‘Missing’ is the Crime Thriller 2023 Deserves

Written for Columbia Graduate School of Journalism

Missing opens with an Easter egg. 18-year-old June Allen (played by Storm Reid) is watching a Netflix true crime show called Unfiction about the disappearance of Margot Kim. That case is the plot of Searching, Missing’s spiritual prequel with whom it shares writers Aneesh Chaganty and Sev Ohanian (who also executive produced the new film).

Like Searching and in the vein of 2014’s Unfriended, Missing is a screenlife thriller that unfolds on various apps — iMessage, email — as well as found footage, like FaceTime and Ring video. The tech is updated (the movie unfolds over Apple software compared to Searching’s clunky Windows computer), but the basics are the same: a single parent and their daughter are rocked by a disappearance. This time, June’s searching for her mom, Grace (played by Nia Long), who doesn’t come home after a trip to Cartagena with her nerdy boyfriend Kevin (Ken Leung). June hacks into Gmail accounts and juggles multiple tabs and programs — even new software — as if it’s second nature. It’s a smoother pace than watching John Cho in Searching fumble his way around the internet. 

Reid, who made her acting debut in 12 Years a Slave and has since appeared in A Wrinkle in Time and Euphoria, captivates through the screens. When, for instance (spoiler ahead) she discovers Kevin is a con artist, viewers see the haunted look in her eyes — not easy to convey via grainy iPhone footage. Long, meanwhile, projects the mom version of the down-to-earth charm she became known for in roles like Fresh Prince of Bel-Air: It’s sweet every time she doesn’t realize she’s already connected to a FaceTime call.

Watching June’s investigation unfold through various apps feels endemic to the way these cases play out in real life. How many people, post-Don’t F**k With Cats, have thought they too could solve a crime using just their internet connection? Soon, Grace’s disappearance turns into a frenzy. We see clips of press conferences and podcasts, Twitter hashtags and TikTok videos. To see these videos flood the screen, one after the other, is much more powerful than watching a character watch them. It fills the viewer with glee, that Chaganty and Ohanian got it so spot-on — and then a prick of shame, that people’s personal tragedies have become a spectator sport.

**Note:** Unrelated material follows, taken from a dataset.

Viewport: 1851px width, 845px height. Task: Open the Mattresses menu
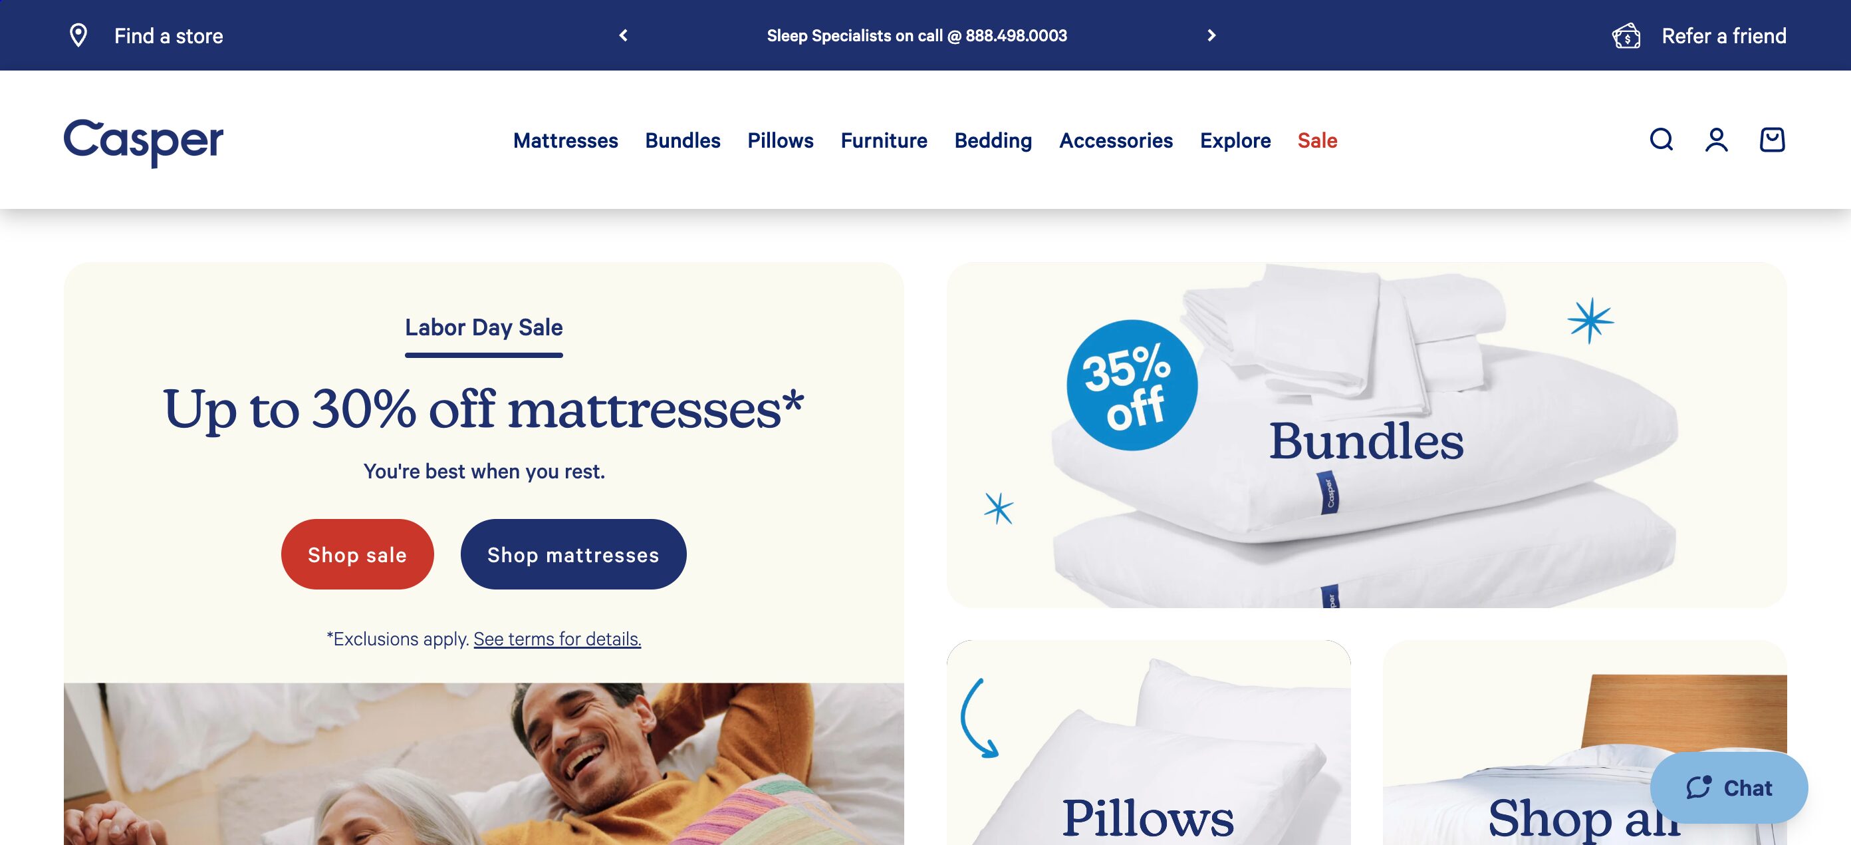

Missing was filmed in the spring of 2021, but it feels especially of-the-moment. When Gabby Petito disappeared in August 2021, #gabbypetito was viewed 268 million times on TikTok, yet one Youtube video helped police narrow down her whereabouts. When four college students were found stabbed to death in their off-campus house in Moscow, Idaho in November 2022, internet detectives slandered an ex-boyfriend, blamed one of the surviving roommates, and falsely accused a professor who’d never even met the victims.

At the end of the movie, after watching her own story adapted for Unfiction, June calls the show “garbage” and questions why people watch it. This would be an indictment, but tactically, the film rewards this voyeurism. June and her friend Veena (played by Megan Suri) unravel the first big twist by looking through Kevin’s blocked Gmail contacts, which they learned from Unfiction. June traces her mother’s movements using live webcams of tourist hotspots, which Veena tells her about after seeing it on (you guessed it) Unfiction. 

Still, Chaganty and Ohanian’s films do challenge the status quo in a subtler way: They avoid exemplifying Missing White Woman Syndrome. Searching dealt with an Asian teenager who vanishes; Missing is about the disappearance of a 43-year-old Black woman. According to a Columbia Journalism Review analysis called “How Much Press Are You Worth?”, a woman like Grace would only merit 10 news stories total. Is the answer to the disparity in media coverage to turn everyone’s tragedies into a circus, not just white people’s? Maybe not, but at least it’s not contributing to that problem.

Missing shows us the problems of crime entertainment, but stops short at proposing solutions. While it would be cheesy and exhausting to watch every Gone Girl varietal through FaceTime, when done right (and sparingly), screenlife thrillers are perfectly poised to tackle the current era of true crime cognitive dissonance, because they hold up a mirror to the genre without letting fans off the hook.